Language Model Head - This is what the language model outputs at the end of prediction. In chat applications a token head predicts the next word token. In a regression head, for a reward model, the model might output a scalar value.

MFCCs - Mel-frequency cepstral coefficients are a representation of the short-term power spectrum of a sound, based on a linear cosine transform of a log power spectrum on a nonlinear mel scale of frequency. They are widely used in speech and music recognition. You can read more about them here.

Delta MFCCs - Delta MFCCs are the first order derivatives of the MFCCs. They are used to capture the rate of change of the MFCCs. For more information, see here.

Delta Delta MFCCs - Delta Delta MFCCs are the second order derivatives of the MFCCs. They are used to capture the acceleration of the MFCCs. For more information, see here.

Vector Quantization (VQ) - Vector quantization is a lossy data compression technique that involves encoding a signal as a set of discrete values from a finite set called a codebook. It is used in the VQ-VAE model. For more information, see here

VQ-VAE - Vector Quantized Variational Autoencoder is a generative model that uses vector quantization to learn discrete latent representations in an autoencoder.
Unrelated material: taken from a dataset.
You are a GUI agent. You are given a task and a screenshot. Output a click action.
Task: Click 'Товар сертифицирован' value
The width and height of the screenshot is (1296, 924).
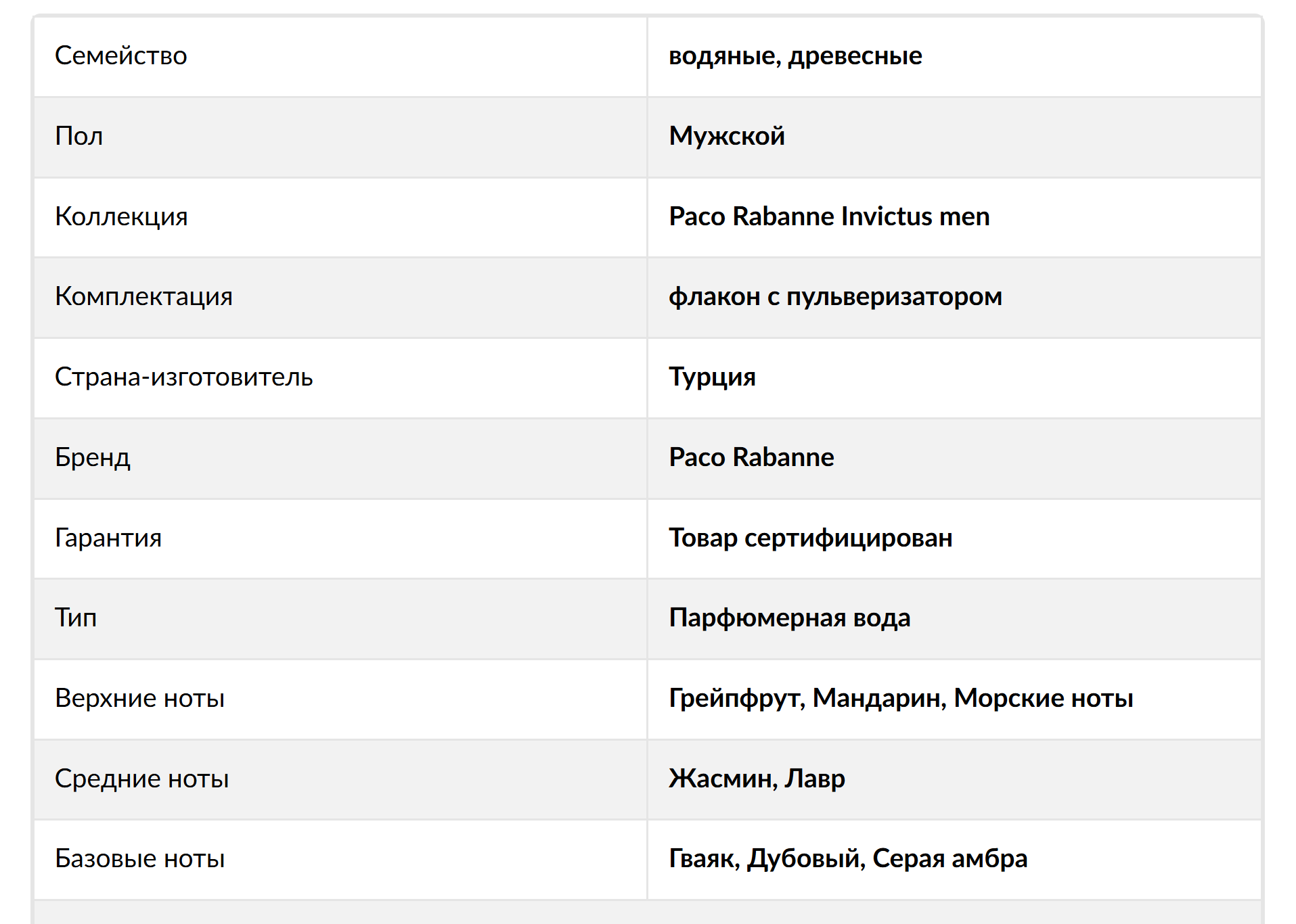(x=810, y=538)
You can read more about it here.

Hidden Markov Model (HMM) - A Hidden Markov Model is a statistical model that describes a sequence of observable events generated by an underlying Markov chain. It is used in speech recognition and other sequential data tasks.

Variational Autoencoder (VAE) - A Variational Autoencoder is a generative model that learns a latent representation of the input data. It is trained using variational inference.

Generative Adversarial Network (GAN) - A Generative Adversarial Network is a generative model that consists of two neural networks: a generator and a discriminator. The generator generates samples, and the discriminator distinguishes between real and generated samples. The two networks are trained adversarially.

Linear Embedding Layer - A linear embedding layer is a layer in a neural network that maps input tokens to continuous embeddings using a linear transformation. It is commonly used in language models and other sequence modeling tasks.

Patch Embedding - Patch embedding is a technique used in vision transformers to convert image patches into continuous embeddings. It involves linearly projecting the image patches into a lower-dimensional space.

Positional Encodings - Positional encodings are vectors added to the input embeddings in transformer models to encode the position information of tokens in the sequence. They help the model learn the order of tokens in the sequence.